L’esercizio della sovranità popolare possiede limiti precisi e si esplica ed esplicita unicamente secondo le forme e nei modi stabiliti dalla Carta Costituzionale, nel rispetto dei superiori principi dell’ordinamento interno e sovrannazionale, sottraendola alle contingenti maggioranze politiche, le quali possono sempre infettarsi ed ammalarsi di assolutismo e despotismo.
I confini della democrazia sostanziale, i diritti riconosciuti e garantiti dalla prima parte della Costituzione, sono presidiati dall’architettura procedurale della seconda parte, dal ricorso ad una serie di strumenti in essa previsti, posti a garanzia e tutela soprattutto dei più vulnerabili, dei più poveri, delle minoranze, di quanti sono senza voce e sono privi di rappresentanza.

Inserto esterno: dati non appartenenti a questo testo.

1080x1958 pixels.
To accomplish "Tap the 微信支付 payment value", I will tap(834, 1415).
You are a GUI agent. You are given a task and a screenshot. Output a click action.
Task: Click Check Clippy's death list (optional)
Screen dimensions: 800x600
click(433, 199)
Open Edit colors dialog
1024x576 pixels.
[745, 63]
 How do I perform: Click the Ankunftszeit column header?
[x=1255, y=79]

Molti dei principi enunciati solennemente nella Costituzione della Repubblica sono purtroppo rimasti in tutto o in parte solo sulla carta, oppure hanno subito nel tempo una involuzione e uno stravolgimento a dir poco preoccupante. Alcuni esempi possono risultare illuminanti. L’articolo 36 Cost. al primo comma recita: “Il lavoratore ha diritto ad una retribuzione proporzionata alla quantità e qualità del suo lavoro e in ogni sufficiente ad assicurare a sé e alla famiglia un’esistenza libera e dignitosa”. Il successivo articolo 37 Cost. sancisce: “La donna lavoratrice ha gli stessi diritti e, a parità di lavoro, le stesse retribuzioni che spettano al lavoratore. Le condizioni di lavoro devono consentire l’adempimento della sua essenziale funzione familiare e assicurare alla madre e al bambino una speciale adeguata protezione”. Tali capisaldi della giustizia sociale e della parità di genere non solo non hanno mai trovato piena attuazione, ma soprattutto mai nella storia repubblicana sono stati elusi e disattesi con tanta frequenza e sistematicità come sta accadendo in questi ultimi anni.

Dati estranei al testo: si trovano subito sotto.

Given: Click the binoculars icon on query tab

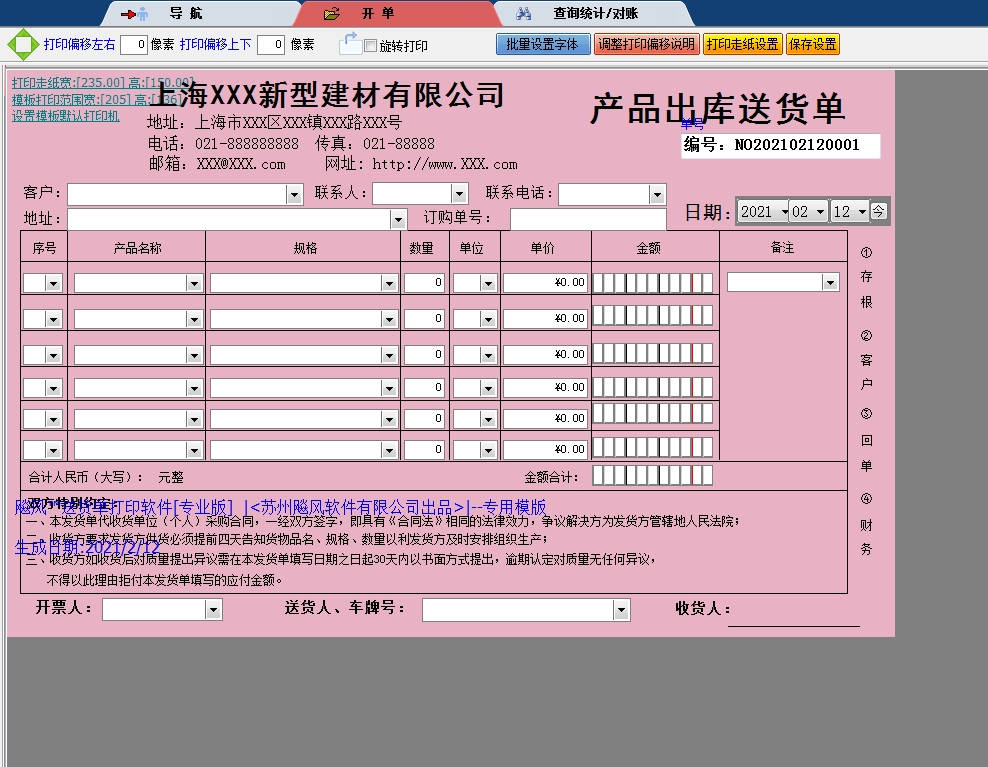Looking at the screenshot, I should coord(523,14).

Il cammino per arrivare alla piena attuazione del disegno democratico sotteso alla Carta Costituzionale nei diversi ambiti è ancora lungo e irto di difficoltà.
Sia pure con tutti i limiti, non del dettato costituzionale ma di quanti in tutti questi anni, nello svolgimento dei compiti istituzionali e di governo affidati loro dai cittadini, non hanno saputo o non hanno voluto dare piena attuazione ai principi in essa contenuti attraverso la legislazione ordinaria e l’esercizio delle concrete funzioni di governo, sia a livello nazionale sia sui territori, è proprio la Costituzione della Repubblica a fare dell’Italia un paese libero e democratico.

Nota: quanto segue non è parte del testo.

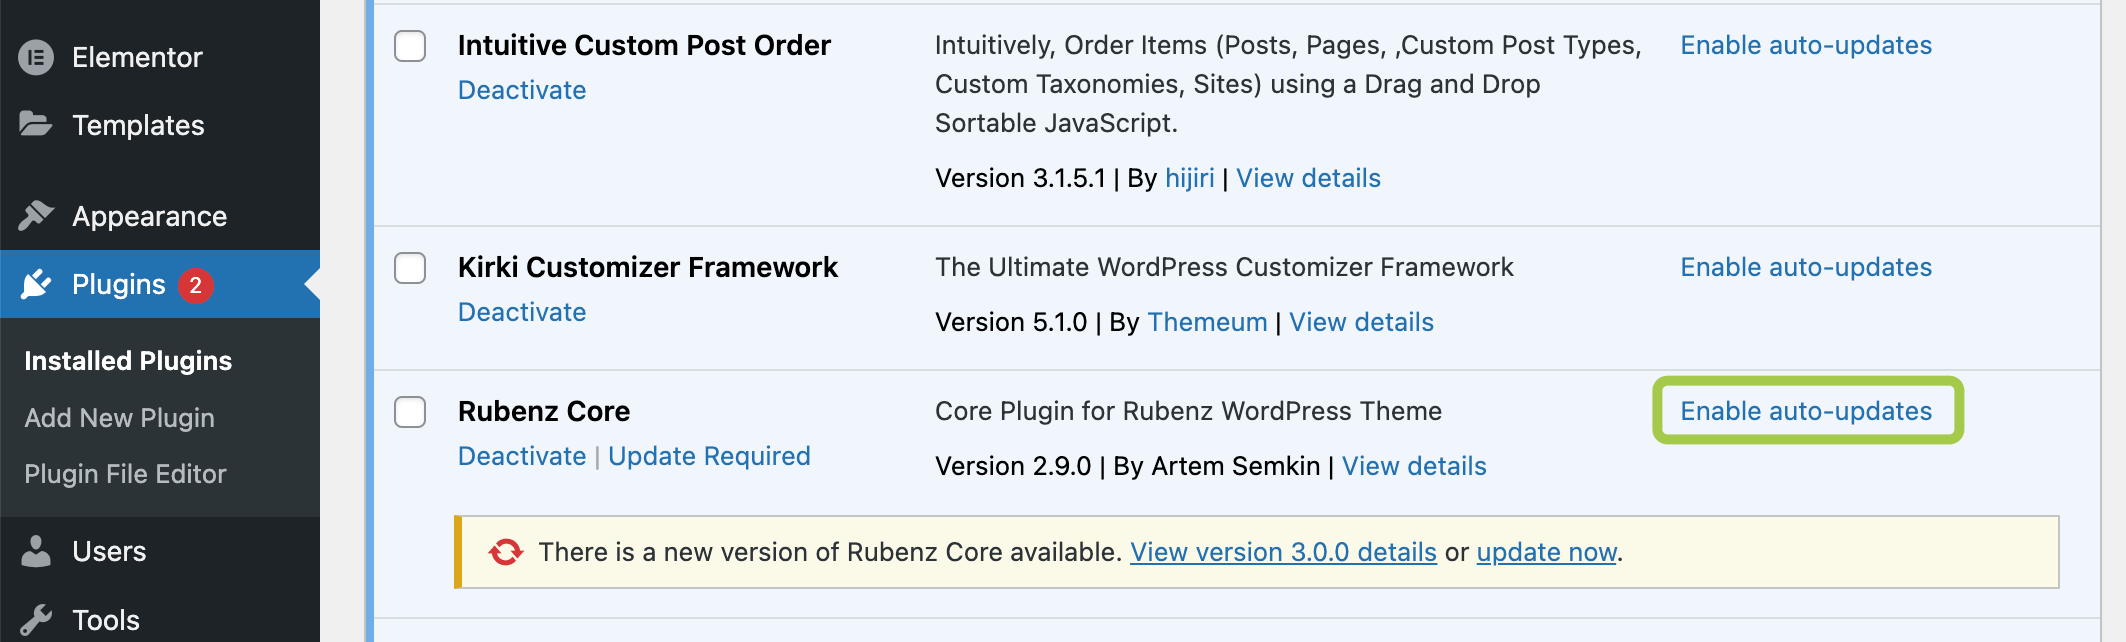The height and width of the screenshot is (642, 2126).
Task: Open the Installed Plugins submenu item
Action: [x=128, y=361]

E questo siamo chiamati a festeggiare, mentre intorno a noi si consumano guerre vicine e lontane, piccole e grandi, visibili e nascoste, si affermano regimi autoritari, monta l’onda dei nazionalismi e dei populismi e si radicalizzano le posizioni di alcune forze politiche, le quali mirano a portare a termine riforme che rischiano di stravolgere gli equilibri costituzionali e di mettere in discussione la Repubblica intesa come corpo civile, sociale ed economico.
La Repubblica siamo noi tutti cittadini, comunità di popolo, realizzazione storica assai più inclusiva della tanto decantata Nazione e meno burocratica dello Stato, una realtà bellissima appartenente a chi la ama e la rispetta e non a chi vi è soltanto nato e non ne osserva le leggi e le norme di civiltà.